I have a few steps so far in the code editing at https://github.com/TrafficGuard...

I have a few steps so far in the code editing at https://github.com/TrafficGuard/nous/blob/main/src/swe/codeE... There is a first pass I initially created when I was re-running a partially completed task and it would sometimes duplicate what already had been done. This helps Aider focus on what to do.

  <files>${fileContents}</files>
  <requirements>${requirements}</requirements>
  You are a senior software engineer. Your task is to review the provided user requirements against the code provided and produce an implementation design specification to give to a developer to implement the changes in the files.
  Do not provide any details of verification commands etc as the CI/CD build will run integration tests. Only detail the changes required in the files for the pull request.
  Check if any of the requirements have already been correctly implemented in the code as to not duplicate work.
  Look at the existing style of the code when producing the requirements.

Then there is a compile/lint/test loops which feeds back in the error messages, and in the case of compile errors the diff since the last compiling commit. Aider added some similar functionality recently.

Then finally there's a review step which asks:

  Do the changes in the diff satisfy the requirements, and explain why? Are there any redundant changes in the diff? Was any code removed in the changes which should not have been? Review the style of the code changes in the diff carefully against the original code.  Do the changes follow all the style conventions of the original code?

This helps catch issues that Aider inadvertently introduced, or missed.

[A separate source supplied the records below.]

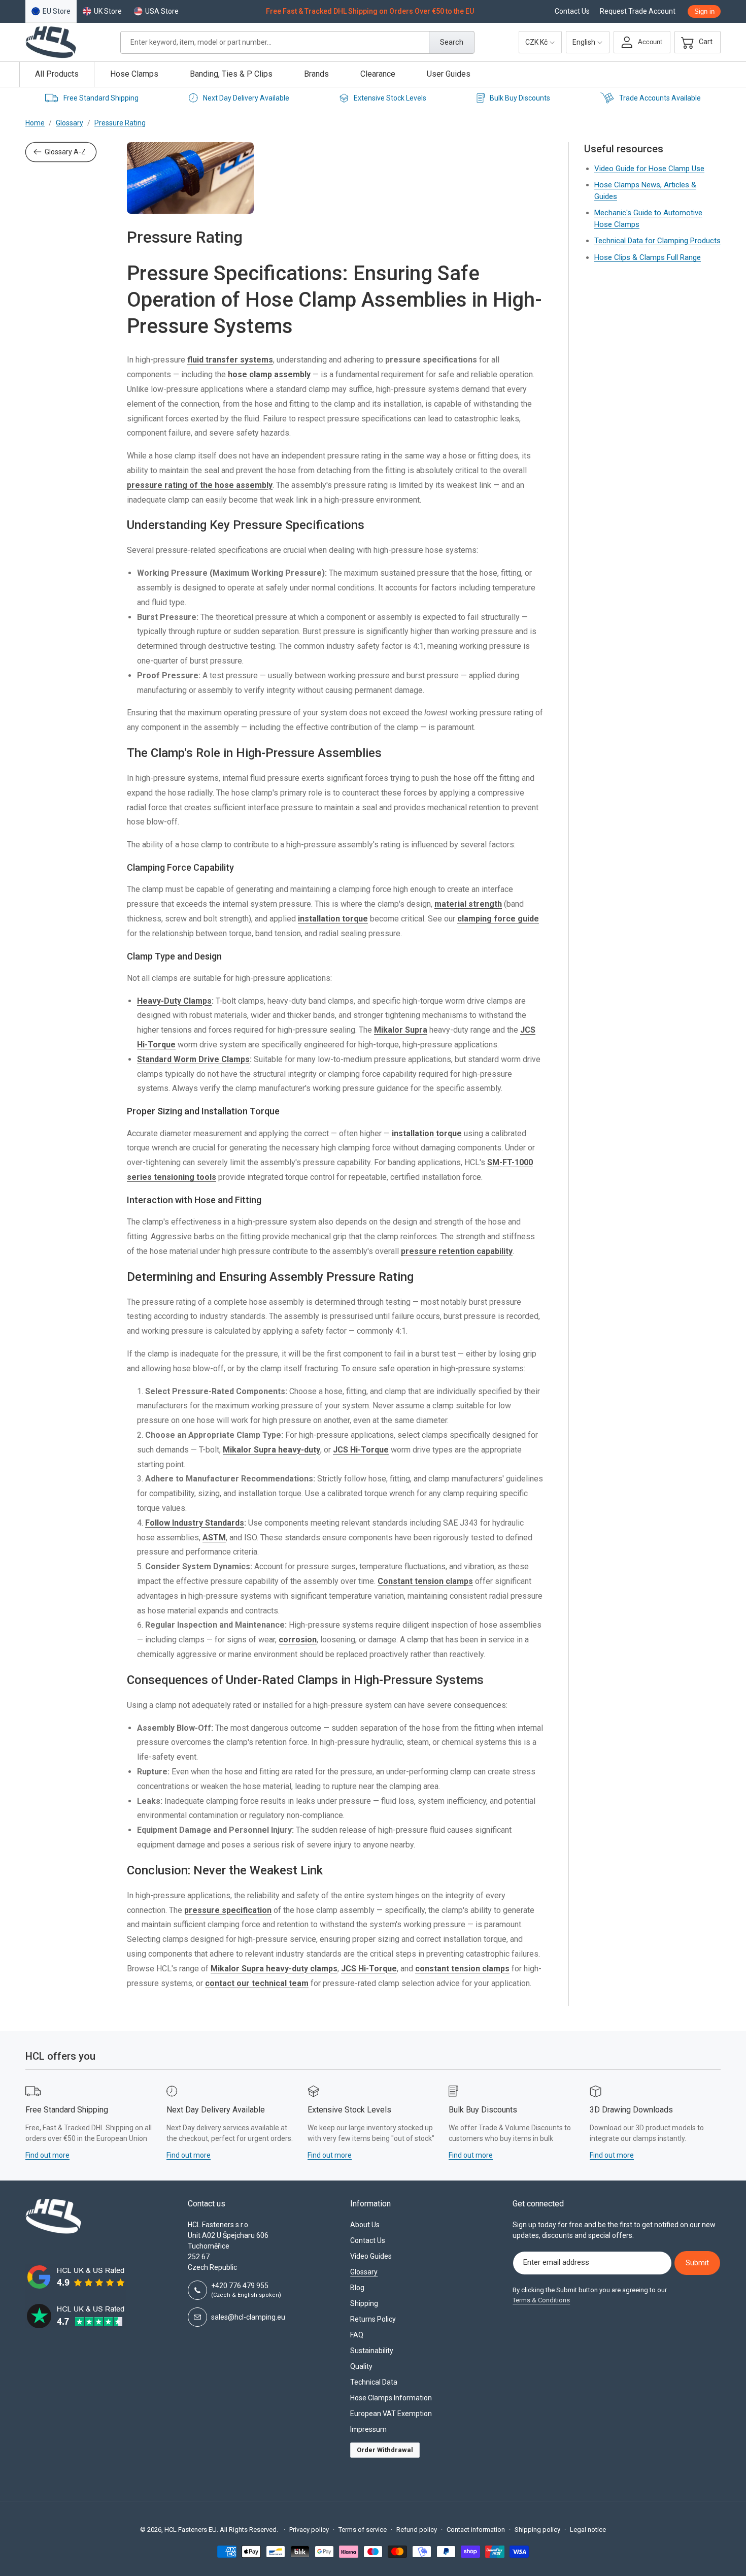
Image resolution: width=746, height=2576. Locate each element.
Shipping (364, 2303)
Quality (361, 2366)
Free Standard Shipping (101, 98)
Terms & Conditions (541, 2300)
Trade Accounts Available (660, 98)
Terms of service (362, 2529)
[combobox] (297, 42)
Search (451, 42)
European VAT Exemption (391, 2413)
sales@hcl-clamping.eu (248, 2317)
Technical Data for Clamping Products (657, 240)
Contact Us (572, 11)
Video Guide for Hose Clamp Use (649, 168)
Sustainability (371, 2351)
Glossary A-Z (65, 152)
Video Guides (371, 2256)
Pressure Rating (120, 123)
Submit (697, 2263)
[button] (694, 42)
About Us (365, 2225)
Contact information (476, 2529)
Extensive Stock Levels (390, 98)
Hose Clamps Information (391, 2398)
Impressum (368, 2429)
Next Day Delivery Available (246, 98)
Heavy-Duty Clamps (174, 1001)
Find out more (47, 2155)
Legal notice (588, 2529)
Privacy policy (309, 2529)
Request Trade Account (637, 11)
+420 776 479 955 (246, 2290)
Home (35, 123)
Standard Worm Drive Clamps (193, 1059)
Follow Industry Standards (194, 1523)
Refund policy (416, 2529)
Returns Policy (373, 2319)
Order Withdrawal (385, 2450)
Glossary (69, 123)
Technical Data (373, 2382)
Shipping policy (537, 2529)
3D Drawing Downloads (631, 2110)
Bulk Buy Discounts (520, 98)
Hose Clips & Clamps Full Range (647, 257)
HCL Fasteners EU (190, 2529)
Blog (357, 2288)
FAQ (356, 2335)
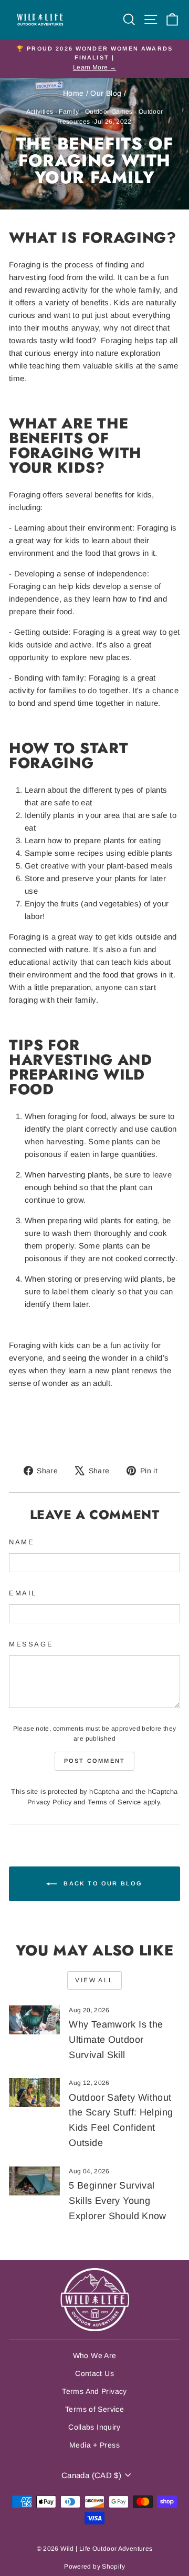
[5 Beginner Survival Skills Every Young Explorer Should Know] (34, 2180)
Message (31, 1644)
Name (21, 1542)
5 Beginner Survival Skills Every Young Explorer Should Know (117, 2200)
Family (69, 111)
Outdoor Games (109, 111)
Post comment (94, 1761)
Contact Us (94, 2373)
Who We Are (95, 2355)
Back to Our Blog (101, 1883)
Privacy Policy (49, 1802)
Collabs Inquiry (94, 2427)
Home (73, 93)
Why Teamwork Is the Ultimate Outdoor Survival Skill (116, 2039)
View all (94, 1980)
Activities (40, 111)
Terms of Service (114, 1802)
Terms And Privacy (94, 2391)
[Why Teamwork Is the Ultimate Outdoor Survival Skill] (34, 2019)
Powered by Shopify (94, 2566)
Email (23, 1593)
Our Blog (105, 93)
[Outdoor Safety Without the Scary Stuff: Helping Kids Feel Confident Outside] (34, 2092)
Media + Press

I have some ideas around implementing workflows that mimic what we do. For example if you have a tricky bug, add a .only to the relevant describe/it tests (or create tests if they dont exist) add lots of logging and assertions to pinpoint the fix required, then undo the .only and extra logging. Thats whats going to enable higher overall success rates, which you can see the progress in the SWE-bench lite leaderboard as simple RAG implementations had up to ~4% success rate with Opus, while the agentic solutions are reaching 43% pass rate on the full suite.